Cosa sono quelle macchie rosse che si vedono nei boschi attraversati dal Giro d’Italia? Fotografie aeree dello scarabeo che sta trasformando i paesaggi delle Dolomiti

Guardando lontano dai fuggitivi, dal gruppo e dalla maglia rosa di Tadej Pogačar, molti di voi avranno sicuramente notato che tra il verde scuro ed omogeneo delle distese di abeti rossi che i ciclisti attraversarono in quella che fu la diciassettesima tappa del Giro d’Italia (da Selva di Val Gardena al Passo Brocon), vinta dal tedesco Georg Steinhauser, nel bosco si aprono grandi macchie color ruggine.

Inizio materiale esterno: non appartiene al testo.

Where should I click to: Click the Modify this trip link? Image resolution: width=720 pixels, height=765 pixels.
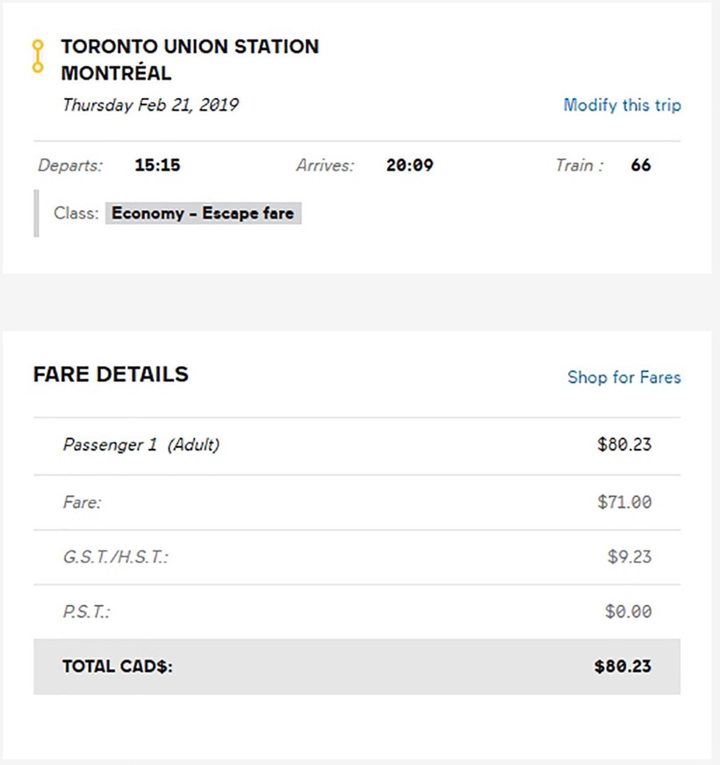tap(622, 105)
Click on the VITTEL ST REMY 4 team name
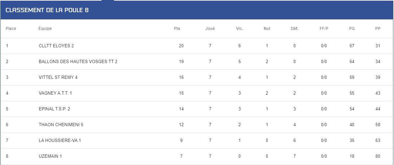The image size is (394, 165). (x=58, y=78)
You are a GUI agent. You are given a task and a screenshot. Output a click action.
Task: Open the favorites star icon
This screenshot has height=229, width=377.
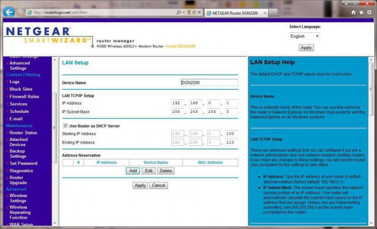coord(361,12)
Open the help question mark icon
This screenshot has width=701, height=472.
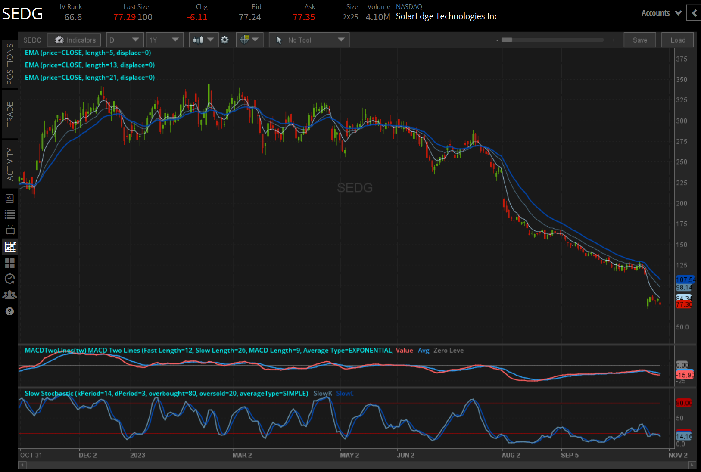pyautogui.click(x=9, y=311)
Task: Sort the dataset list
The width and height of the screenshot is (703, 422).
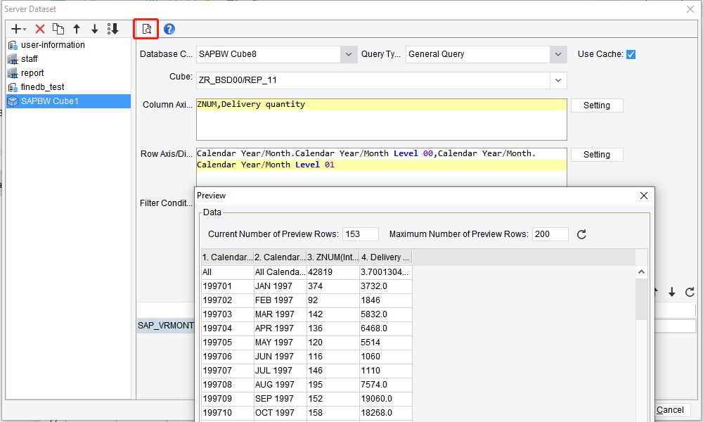Action: (113, 29)
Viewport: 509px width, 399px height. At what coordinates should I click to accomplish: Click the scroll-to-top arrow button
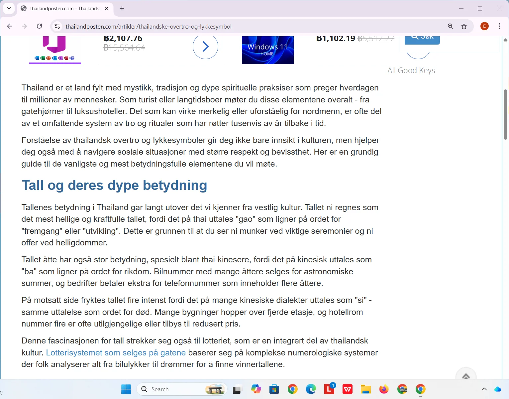(465, 375)
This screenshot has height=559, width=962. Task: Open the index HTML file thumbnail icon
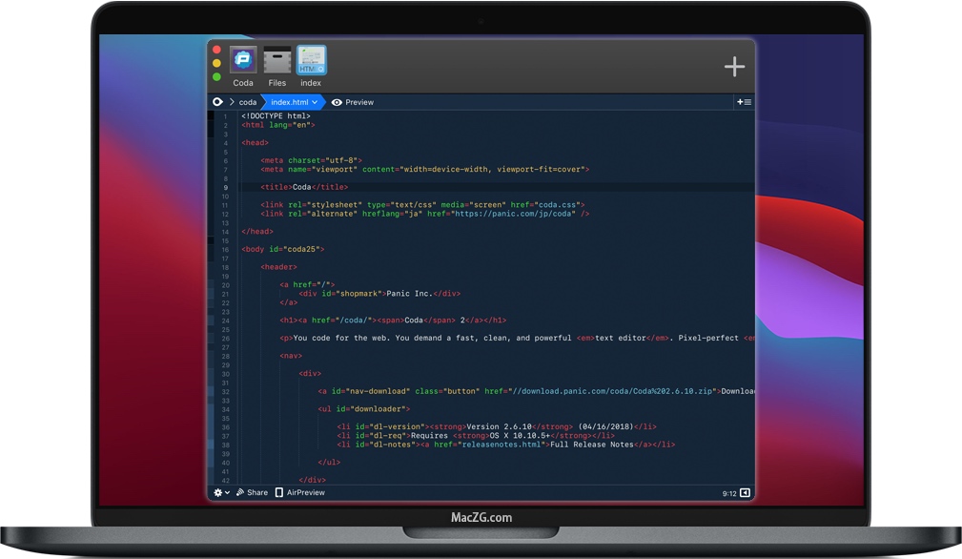(310, 59)
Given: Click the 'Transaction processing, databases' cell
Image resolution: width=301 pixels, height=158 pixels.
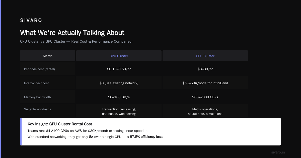Looking at the screenshot, I should coord(119,111).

Un tono ferroso, molto simile a quello del filo spinato steso da anni a guardia dei pascoli.

La causa è un piccolo scarabeo, ilTipografia IPS o più comunemente noto come scarabeo della corteccia.

Il bostrico trova nell’abete rosso le condizioni ideali per soddisfare le sue esigenze riproduttive. Scavando tane sottocorticali, si accoppia, deposita le uova e offre alle larve un ambiente sicuro in cui svilupparsi.

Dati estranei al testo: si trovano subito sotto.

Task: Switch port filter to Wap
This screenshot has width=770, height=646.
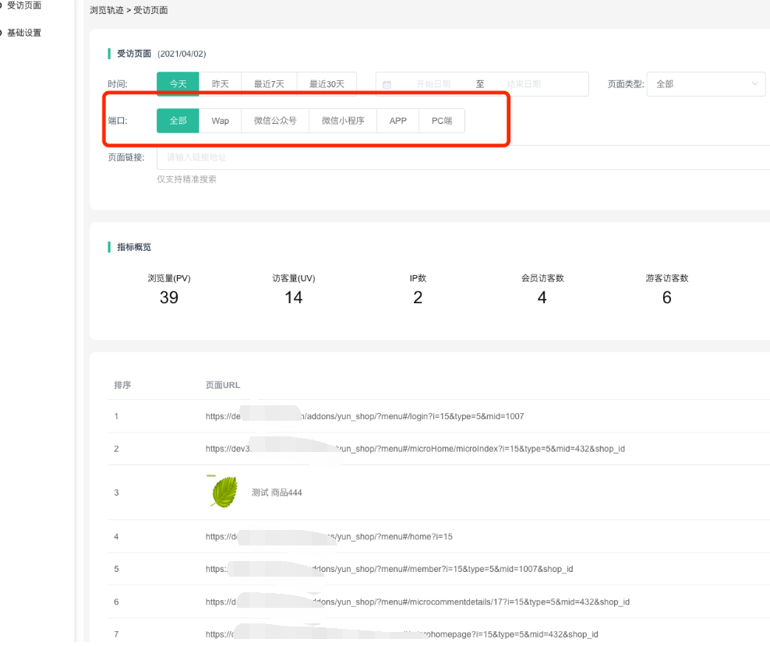Action: click(220, 121)
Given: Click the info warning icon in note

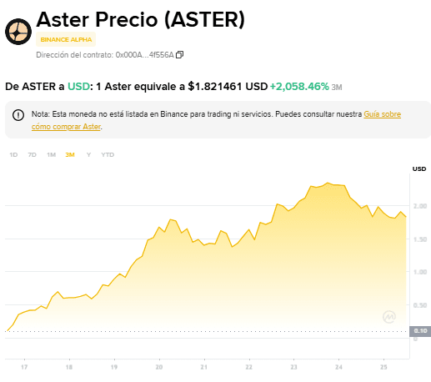Looking at the screenshot, I should [18, 115].
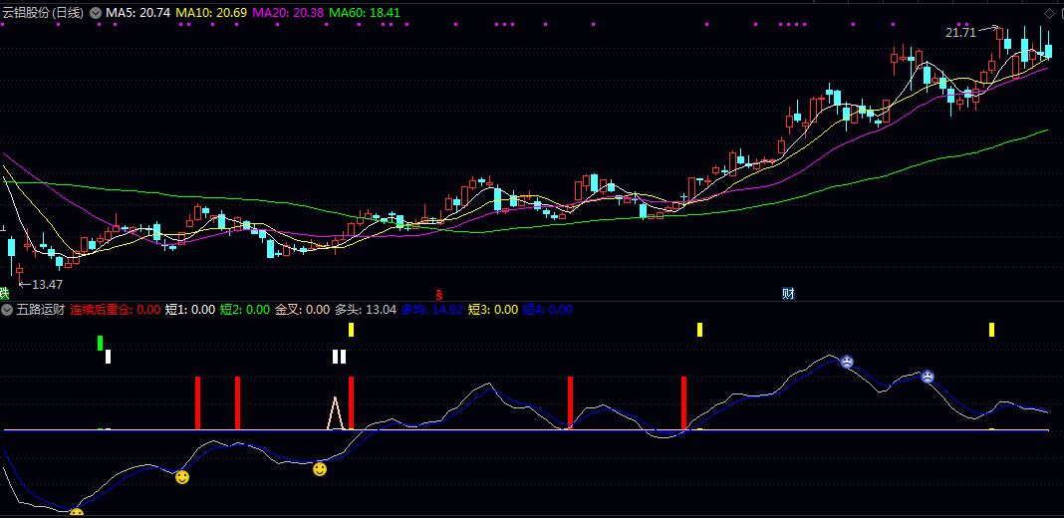Click the yellow smiley face near 13.04 label
The image size is (1064, 518).
[x=320, y=468]
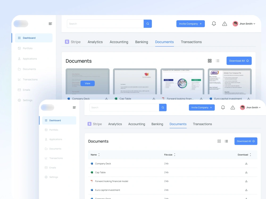Open the Analytics tab in top panel
Viewport: 266px width, 199px height.
pos(95,42)
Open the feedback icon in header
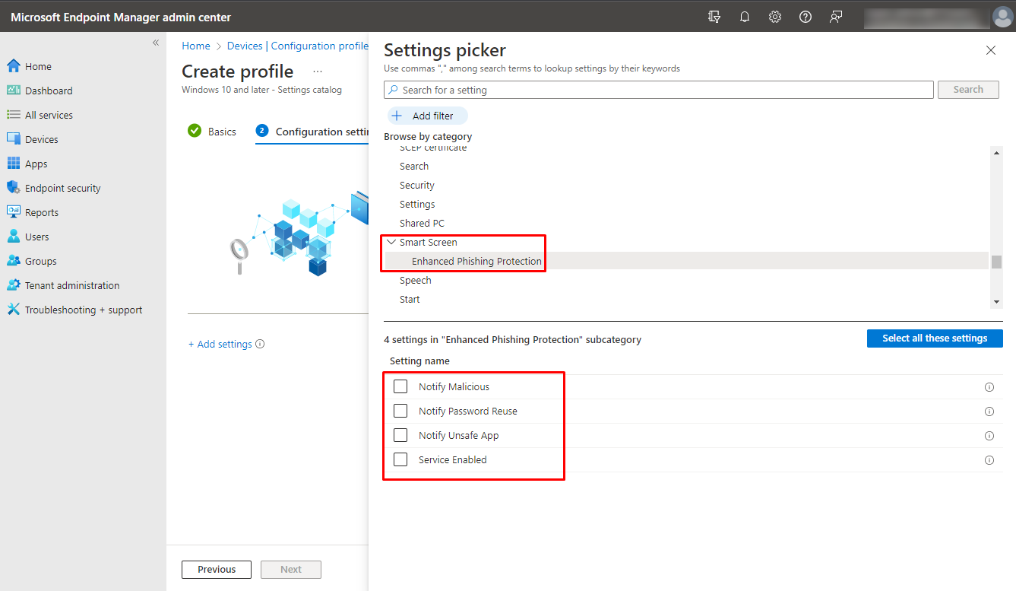The image size is (1016, 591). click(836, 17)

Tuttavia, la complessa rete di tunnel interrompe il flusso della linfa, provocando un improvviso disseccamento della pianta colonizzata.

Per soddisfare i suoi bisogni, il bostrico sfrutta generalmente alberi deboli o malati, ma in situazioni di sovrabbondanza di legno frantumato può proliferare in modo incontrollabilecominciando ad infestare anche le piante sane.

Questo è esattamente quello che è successo dopo Vaia: l’enorme quantità di piante danneggiate – spesso di difficile rimozione – ha permesso alle popolazioni di scolitidi di passare da una presenza endemica a una presenza epidemica, provocando impatti significativi sugli ecosistemi montani e sui servizi che garantiscono alla società; causare disordini economici; influenzare il turismo; ma coinvolgendo anche la nostra sensibilità, alterata dalle trasformazioni dei paesaggi su cui avevamo cucito un legame affettivo.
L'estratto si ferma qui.